Just as important as the mysteries being sorted out here and the relationships being built is the intelligence on display. Unlike so many other fantasy stories out there (or anime series in general, for that matter), these characters actually think things out and carefully strategize rather than just jumping into rash action; the warriors' assault on the mill early in this block of episodes is a perfect example of this. Sure, they sometimes act in ways that ultimately prove counterproductive, but that is nearly always from a lack of knowledge rather than recklessness. They are even willing to admit when mistakes have been made and change their viewpoints accordingly, which ultimately leaves no true villain in the story except the dreadful Ra Runga.
Bang Zoom! provided the English dub, and while it is not one of that institution's finest efforts, it is good enough to minimize quality drop-off from the Japanese dub. Cindy Robinson handles both old Balsa and young Balsa's emotional moments well and generally gives a convincing feeling of competence, experience, and motherly guidance to her role while still getting suitably intense when Balsa gets riled up. Barbara Goodson gives one of her career-best performances as crotchety old Torogai (and that's saying a lot, given that she has one of the longest anime voicing careers of any active VA), while Mona Marshall impresses as Chagum and Steve Cannon is solid as Shuga. In fact, the only major role which is even questionable is Peter Doyle's less-than-completely-smooth cadence as Touya. Secondary roles vary in performance quality but generally do not disappoint.

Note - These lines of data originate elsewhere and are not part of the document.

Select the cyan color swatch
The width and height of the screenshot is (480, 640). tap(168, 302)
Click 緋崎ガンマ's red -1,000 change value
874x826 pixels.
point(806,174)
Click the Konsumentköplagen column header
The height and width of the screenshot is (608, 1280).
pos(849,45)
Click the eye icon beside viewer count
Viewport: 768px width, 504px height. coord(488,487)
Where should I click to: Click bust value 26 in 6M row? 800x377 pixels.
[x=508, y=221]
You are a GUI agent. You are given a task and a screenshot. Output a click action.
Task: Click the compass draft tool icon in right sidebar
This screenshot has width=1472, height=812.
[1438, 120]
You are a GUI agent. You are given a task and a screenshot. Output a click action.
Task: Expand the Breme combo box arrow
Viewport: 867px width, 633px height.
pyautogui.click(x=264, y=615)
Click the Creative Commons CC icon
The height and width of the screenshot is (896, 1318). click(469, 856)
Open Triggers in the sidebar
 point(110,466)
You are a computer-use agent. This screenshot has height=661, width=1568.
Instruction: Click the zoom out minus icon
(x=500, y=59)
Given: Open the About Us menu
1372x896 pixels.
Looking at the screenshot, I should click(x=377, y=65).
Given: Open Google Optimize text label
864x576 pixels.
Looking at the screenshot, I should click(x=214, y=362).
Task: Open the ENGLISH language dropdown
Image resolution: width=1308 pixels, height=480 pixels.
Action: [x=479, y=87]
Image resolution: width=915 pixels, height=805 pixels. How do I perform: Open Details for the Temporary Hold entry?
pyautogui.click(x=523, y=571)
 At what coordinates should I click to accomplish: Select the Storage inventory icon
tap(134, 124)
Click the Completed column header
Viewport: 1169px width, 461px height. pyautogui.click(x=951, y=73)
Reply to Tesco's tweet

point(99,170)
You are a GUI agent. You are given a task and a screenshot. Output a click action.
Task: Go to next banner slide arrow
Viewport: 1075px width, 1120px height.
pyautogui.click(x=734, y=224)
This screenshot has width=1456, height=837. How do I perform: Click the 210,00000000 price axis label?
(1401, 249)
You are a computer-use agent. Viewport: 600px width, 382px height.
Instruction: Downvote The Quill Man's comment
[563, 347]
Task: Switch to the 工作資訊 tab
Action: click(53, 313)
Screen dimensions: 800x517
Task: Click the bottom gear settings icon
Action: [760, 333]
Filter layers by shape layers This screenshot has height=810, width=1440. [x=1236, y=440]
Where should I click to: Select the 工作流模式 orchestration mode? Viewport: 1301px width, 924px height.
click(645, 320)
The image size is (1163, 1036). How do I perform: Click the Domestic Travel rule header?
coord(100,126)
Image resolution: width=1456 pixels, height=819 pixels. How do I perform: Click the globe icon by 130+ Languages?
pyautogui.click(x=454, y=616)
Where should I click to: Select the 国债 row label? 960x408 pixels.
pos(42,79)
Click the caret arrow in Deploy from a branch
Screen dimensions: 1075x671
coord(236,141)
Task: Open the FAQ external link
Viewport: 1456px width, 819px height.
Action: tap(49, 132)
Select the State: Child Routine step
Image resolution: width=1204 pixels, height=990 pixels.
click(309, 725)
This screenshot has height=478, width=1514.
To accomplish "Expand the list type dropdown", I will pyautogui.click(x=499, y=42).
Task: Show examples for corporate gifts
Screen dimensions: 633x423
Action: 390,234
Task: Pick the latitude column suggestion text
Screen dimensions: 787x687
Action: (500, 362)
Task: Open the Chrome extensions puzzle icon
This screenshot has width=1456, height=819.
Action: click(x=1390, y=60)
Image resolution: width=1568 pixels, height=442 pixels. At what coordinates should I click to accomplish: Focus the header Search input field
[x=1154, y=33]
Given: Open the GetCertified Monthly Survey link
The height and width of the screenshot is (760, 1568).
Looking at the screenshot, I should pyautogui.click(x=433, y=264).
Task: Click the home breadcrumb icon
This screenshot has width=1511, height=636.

Media Blasters is one of the few companies that is not Viz Media still not only resolutely continuing to release series as singles, but doing so mostly with three-episode singles, a practice common in the first half of the decade but rarely-seen these days. Those with a bit of patience along the way could have picked up the Two-Pack sets, which bundle volumes 5-6 and 7-8, at the same time as the second volume in each pair and for a 30% reduction in price; in fact, if you are going back now and buying up the series, there is no point whatsoever in buying the singles instead of the Two-Packs unless you only happen to need one of those volumes. Sadly, none of the volumes offer any Extras.
Some may still complain about the pacing here, but now that the filler episodes have passed the story is too involving, and too many things are going on, for that criticism to have much legitimacy. Besides, those looking for a more dedicated action fantasy probably gave up many episodes earlier anyway. This is not a fantasy action series, but a true and full-blooded fantasy series at its finest. It even does a superb job of taking the more bare-bones original novel by Nahoko Uehashi and expanding it by enriching the characterizations and more thoroughly exploring the setting. Some details do get changed along the way – Chagum's relationship with his brother Sagum is entirely different in the book, for instance, and there was only one Ra Runga – but no one who read the book is likely to complain about how director Kenji Kamiyama handled things here. The end result makes this one of the decade's highlight anime series.
Overall (dub) : A
Overall (sub) : A
Story : A
Animation : A
Art : A
Music : A-
+ Top-of-the-line series artistry, animation, and storytelling, improves on source material.